Two patterns I’ve landed on that make frontend code easier to test.
Handle errors at the component layer
Errors should surface where you can do something about them — the component. Use onError callbacks from TanStack Query, render error states, show toasts. Don’t swallow errors in hooks or services.
The component has UI context. It knows what the user was trying to do and what message makes sense. Everywhere else, errors should flow up, not disappear.
This connects to my thoughts on error handling — errors as data that flow to a single layer where you decide what to do with them.
Keep the hook graph flat
Call hooks at the component level. Transform data with plain functions. Don’t nest hooks inside hooks.
function MyComponent() {
const user = useUser();
const permissions = usePermissions();
const displayData = useMemo(
() => processData(user, permissions),
[user, permissions]
);
return <View data={displayData} />;
}processData is unit testable without React. No providers, no render, no async utilities.

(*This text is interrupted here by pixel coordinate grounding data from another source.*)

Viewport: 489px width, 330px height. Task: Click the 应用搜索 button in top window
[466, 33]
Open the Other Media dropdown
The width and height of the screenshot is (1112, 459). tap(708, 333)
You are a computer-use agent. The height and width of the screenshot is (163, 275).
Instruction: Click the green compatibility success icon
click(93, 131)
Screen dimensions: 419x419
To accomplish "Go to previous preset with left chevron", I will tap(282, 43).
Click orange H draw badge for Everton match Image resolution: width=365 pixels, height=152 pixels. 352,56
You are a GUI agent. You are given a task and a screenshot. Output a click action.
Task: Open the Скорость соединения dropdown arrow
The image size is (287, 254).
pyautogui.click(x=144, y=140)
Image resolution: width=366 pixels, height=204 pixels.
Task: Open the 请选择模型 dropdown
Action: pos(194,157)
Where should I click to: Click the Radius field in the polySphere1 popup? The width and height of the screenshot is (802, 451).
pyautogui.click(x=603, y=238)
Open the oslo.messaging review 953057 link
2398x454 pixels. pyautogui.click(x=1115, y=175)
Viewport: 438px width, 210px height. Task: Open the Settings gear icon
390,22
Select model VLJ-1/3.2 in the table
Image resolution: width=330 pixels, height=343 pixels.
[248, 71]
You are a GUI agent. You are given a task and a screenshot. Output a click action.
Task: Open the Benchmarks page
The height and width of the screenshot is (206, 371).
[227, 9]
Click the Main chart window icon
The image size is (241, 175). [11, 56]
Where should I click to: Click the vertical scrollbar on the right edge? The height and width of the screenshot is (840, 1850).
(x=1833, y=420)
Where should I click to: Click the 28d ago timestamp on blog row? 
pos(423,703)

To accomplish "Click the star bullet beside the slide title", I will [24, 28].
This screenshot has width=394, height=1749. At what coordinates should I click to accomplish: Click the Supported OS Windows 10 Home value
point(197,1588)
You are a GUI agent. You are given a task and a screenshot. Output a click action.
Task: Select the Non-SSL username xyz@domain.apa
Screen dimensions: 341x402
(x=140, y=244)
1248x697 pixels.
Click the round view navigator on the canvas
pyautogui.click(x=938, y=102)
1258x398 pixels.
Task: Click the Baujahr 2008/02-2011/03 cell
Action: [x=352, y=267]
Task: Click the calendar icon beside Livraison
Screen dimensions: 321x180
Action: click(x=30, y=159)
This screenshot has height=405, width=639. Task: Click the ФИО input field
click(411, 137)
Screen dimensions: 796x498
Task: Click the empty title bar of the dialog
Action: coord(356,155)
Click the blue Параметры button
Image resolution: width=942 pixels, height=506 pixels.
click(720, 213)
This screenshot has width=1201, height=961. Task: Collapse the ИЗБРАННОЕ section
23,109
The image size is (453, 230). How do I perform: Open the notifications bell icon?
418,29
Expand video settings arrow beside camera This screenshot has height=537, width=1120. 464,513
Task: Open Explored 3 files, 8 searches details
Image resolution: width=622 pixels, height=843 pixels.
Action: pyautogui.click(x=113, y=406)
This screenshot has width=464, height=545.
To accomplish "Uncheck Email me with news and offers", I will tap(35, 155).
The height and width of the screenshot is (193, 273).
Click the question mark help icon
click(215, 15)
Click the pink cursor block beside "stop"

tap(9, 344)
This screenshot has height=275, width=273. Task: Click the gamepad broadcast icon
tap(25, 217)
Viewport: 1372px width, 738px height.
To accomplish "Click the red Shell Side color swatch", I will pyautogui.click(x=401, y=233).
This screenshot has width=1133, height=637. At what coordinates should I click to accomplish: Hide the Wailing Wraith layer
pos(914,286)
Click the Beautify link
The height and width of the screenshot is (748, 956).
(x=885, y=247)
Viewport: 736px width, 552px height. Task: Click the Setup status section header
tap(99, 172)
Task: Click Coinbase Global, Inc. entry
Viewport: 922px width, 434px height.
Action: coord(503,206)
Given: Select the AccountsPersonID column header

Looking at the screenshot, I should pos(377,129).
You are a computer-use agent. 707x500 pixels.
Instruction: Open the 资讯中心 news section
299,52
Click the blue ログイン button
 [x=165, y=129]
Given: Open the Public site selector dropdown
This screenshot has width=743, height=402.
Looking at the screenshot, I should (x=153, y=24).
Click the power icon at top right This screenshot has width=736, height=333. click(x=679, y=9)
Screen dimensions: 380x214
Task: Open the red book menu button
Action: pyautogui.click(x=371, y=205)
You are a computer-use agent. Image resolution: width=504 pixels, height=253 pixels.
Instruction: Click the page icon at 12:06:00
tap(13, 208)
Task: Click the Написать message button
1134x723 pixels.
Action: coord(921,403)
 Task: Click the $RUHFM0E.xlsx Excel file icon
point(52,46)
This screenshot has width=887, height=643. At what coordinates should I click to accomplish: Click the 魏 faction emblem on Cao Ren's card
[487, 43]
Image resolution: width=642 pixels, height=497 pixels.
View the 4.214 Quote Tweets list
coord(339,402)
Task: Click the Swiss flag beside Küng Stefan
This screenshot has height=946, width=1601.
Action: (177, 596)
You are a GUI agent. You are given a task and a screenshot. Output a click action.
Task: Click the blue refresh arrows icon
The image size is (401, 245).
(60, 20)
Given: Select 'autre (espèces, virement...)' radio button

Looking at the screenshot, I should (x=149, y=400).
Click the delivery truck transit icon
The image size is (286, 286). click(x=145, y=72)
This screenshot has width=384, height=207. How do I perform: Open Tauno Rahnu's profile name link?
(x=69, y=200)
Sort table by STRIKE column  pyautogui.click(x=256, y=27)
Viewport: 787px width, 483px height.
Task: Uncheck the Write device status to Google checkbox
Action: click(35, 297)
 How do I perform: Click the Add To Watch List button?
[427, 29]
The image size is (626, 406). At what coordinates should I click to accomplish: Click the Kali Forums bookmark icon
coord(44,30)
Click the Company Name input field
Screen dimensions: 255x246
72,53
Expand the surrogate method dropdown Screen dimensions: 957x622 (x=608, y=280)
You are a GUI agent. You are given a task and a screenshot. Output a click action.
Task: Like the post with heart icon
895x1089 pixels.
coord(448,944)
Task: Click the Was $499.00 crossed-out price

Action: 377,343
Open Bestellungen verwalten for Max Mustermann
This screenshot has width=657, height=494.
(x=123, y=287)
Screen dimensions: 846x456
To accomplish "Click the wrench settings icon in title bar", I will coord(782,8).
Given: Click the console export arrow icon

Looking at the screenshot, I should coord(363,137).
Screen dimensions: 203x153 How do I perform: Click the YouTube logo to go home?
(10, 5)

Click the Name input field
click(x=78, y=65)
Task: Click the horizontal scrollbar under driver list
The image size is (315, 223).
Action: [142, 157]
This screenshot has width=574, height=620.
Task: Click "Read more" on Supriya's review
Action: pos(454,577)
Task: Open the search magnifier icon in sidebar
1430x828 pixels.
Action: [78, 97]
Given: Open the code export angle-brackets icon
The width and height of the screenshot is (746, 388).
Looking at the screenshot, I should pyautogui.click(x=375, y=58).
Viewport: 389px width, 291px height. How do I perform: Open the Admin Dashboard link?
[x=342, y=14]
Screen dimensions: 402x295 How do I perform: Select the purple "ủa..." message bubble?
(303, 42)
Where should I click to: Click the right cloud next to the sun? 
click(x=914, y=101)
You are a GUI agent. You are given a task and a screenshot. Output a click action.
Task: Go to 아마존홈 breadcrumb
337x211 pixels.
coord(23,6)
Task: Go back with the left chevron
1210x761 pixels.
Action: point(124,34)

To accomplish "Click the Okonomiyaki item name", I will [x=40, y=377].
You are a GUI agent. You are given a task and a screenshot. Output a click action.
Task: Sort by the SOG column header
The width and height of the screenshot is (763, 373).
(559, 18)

At HubSpot, I migrated a feature to a new state management library and fought through a tangled graph of hooks calling hooks. Intermediate hooks that “conveniently” combine data from other hooks create indirection — hard to trace, hard to test, hard to refactor.
Keeping hooks flat means a flatter data transformation path. You see all the data sources at the component level, and the transformation is explicit.
The tradeoff: There’s always temptation to “just make a hook that gives me exactly what I need” vs “call all the hooks and plug them through useMemo.” The latter is more verbose, and you might duplicate the combination across components.
My take: weigh how much an intermediate hook cleans up vs the indirection it causes. Ask whether the abstraction makes sense. Sometimes it does — but often it’s premature, and you’re better off with explicit plumbing.
The hard case is when your logic needs data from Context. But do you need Context? Often you can pass data as arguments instead.